# Exercise description
Your output should be the records below, word for word and picture-free.

# Dataset records
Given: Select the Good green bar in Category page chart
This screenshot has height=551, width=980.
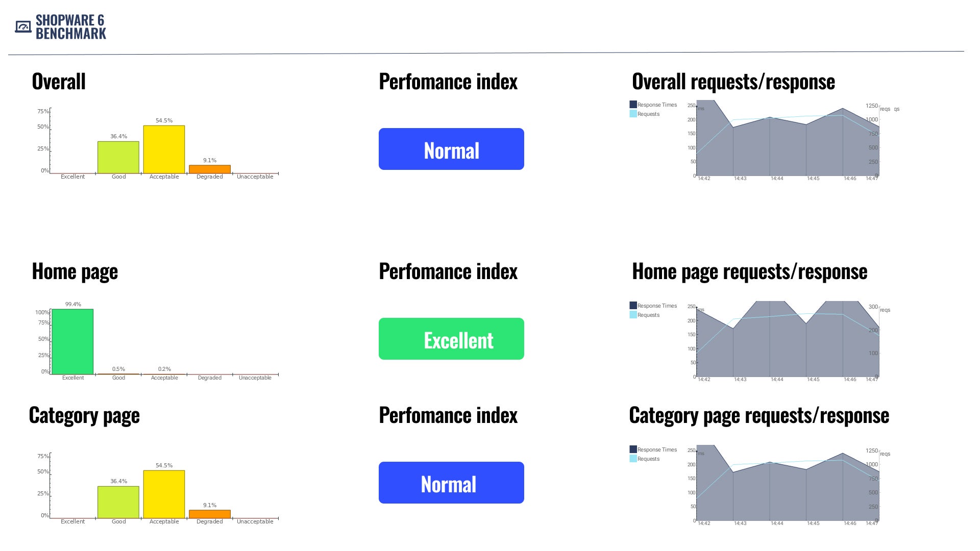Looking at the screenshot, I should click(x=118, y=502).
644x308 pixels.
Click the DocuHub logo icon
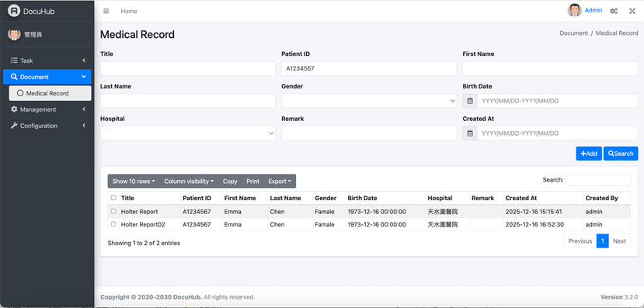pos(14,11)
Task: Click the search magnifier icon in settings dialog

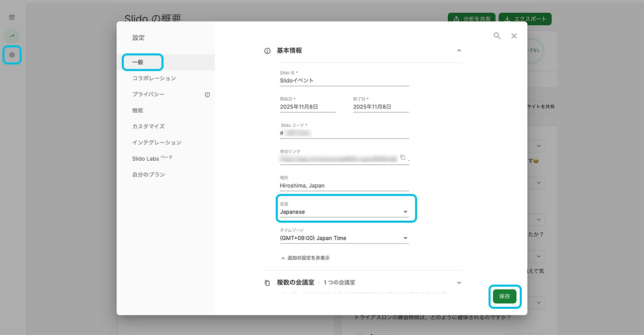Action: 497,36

# Answer for the task
Given: Select the Good green bar in Category page chart
This screenshot has height=551, width=980.
Looking at the screenshot, I should click(x=118, y=502).
644x308 pixels.
Click the DocuHub logo icon
pos(14,11)
Task: Click the search magnifier icon in settings dialog

Action: 497,36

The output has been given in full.